REQUIREMENT
In the entries that follow, which lines hold the string "will"? List them.

Recorded data:
---*---

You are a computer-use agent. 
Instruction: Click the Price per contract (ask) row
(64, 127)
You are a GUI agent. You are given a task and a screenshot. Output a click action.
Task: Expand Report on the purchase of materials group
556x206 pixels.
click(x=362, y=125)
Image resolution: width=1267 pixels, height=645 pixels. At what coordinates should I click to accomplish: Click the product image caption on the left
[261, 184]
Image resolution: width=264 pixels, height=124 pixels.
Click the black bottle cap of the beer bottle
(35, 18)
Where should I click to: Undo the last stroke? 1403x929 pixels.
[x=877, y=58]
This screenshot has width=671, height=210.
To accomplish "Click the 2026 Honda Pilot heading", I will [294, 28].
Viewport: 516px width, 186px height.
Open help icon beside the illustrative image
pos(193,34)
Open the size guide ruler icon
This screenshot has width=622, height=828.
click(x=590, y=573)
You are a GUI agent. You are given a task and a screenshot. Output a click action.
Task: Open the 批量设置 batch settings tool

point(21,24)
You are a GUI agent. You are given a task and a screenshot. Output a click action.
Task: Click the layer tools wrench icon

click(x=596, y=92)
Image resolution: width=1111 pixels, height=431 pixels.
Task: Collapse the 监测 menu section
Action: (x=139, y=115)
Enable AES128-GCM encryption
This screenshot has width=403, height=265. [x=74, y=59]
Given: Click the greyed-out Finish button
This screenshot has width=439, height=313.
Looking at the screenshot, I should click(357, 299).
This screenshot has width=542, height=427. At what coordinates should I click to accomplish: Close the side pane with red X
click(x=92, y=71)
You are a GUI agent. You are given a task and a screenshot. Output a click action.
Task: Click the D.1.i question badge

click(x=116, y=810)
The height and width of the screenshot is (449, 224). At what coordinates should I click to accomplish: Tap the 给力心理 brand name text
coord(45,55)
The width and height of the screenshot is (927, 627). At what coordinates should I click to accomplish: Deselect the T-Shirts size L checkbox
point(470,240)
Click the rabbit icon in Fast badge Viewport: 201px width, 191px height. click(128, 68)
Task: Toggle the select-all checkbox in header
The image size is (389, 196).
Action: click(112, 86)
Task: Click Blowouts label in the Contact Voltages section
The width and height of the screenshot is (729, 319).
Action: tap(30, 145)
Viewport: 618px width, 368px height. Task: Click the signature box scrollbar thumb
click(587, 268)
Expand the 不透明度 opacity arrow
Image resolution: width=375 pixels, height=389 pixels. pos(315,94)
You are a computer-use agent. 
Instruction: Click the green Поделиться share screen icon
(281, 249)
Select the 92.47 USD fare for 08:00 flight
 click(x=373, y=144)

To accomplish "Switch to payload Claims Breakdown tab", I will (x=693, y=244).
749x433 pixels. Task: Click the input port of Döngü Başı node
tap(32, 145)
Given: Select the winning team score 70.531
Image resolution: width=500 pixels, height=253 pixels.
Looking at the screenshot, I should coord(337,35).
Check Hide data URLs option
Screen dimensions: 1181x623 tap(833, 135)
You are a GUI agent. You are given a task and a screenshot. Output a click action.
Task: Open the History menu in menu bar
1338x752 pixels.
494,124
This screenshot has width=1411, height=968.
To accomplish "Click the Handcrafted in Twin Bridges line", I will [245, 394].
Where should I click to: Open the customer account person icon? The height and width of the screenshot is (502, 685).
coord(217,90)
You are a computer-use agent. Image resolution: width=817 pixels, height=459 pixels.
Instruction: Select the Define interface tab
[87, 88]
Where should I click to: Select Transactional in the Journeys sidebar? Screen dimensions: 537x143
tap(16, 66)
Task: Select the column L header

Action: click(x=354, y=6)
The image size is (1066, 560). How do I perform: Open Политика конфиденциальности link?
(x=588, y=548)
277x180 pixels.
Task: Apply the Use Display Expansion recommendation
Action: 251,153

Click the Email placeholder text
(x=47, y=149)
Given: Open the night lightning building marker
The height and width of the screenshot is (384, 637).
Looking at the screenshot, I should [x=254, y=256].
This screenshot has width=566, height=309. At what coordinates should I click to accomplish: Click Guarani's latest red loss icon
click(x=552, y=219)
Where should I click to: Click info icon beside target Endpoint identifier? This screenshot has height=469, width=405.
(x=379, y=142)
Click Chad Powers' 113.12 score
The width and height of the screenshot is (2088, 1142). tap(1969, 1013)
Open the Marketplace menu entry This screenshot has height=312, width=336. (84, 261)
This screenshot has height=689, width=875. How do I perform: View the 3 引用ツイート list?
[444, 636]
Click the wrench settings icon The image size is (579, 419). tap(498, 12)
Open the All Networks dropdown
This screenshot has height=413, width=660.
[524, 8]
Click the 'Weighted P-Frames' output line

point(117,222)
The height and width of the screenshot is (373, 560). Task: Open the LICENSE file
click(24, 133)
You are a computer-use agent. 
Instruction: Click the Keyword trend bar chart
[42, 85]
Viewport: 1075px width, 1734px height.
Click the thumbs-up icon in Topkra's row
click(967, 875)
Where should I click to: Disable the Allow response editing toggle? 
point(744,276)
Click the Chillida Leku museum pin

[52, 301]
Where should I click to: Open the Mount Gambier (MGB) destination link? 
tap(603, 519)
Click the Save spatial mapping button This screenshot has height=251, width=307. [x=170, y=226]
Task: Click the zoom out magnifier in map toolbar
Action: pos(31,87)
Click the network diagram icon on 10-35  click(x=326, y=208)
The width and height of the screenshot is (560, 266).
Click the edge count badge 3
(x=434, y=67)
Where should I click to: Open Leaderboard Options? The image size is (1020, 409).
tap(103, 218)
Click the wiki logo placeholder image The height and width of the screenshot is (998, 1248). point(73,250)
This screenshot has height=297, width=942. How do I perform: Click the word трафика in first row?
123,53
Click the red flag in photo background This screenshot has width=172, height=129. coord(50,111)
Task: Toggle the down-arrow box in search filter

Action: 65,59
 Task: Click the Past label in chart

---*---

WRITTEN RESPONSE
To accomplish "Click the 2026 Honda Pilot heading", I will [294, 28].
To accomplish "Switch to payload Claims Breakdown tab", I will (x=693, y=244).
To accomplish "Click the Handcrafted in Twin Bridges line", I will [245, 394].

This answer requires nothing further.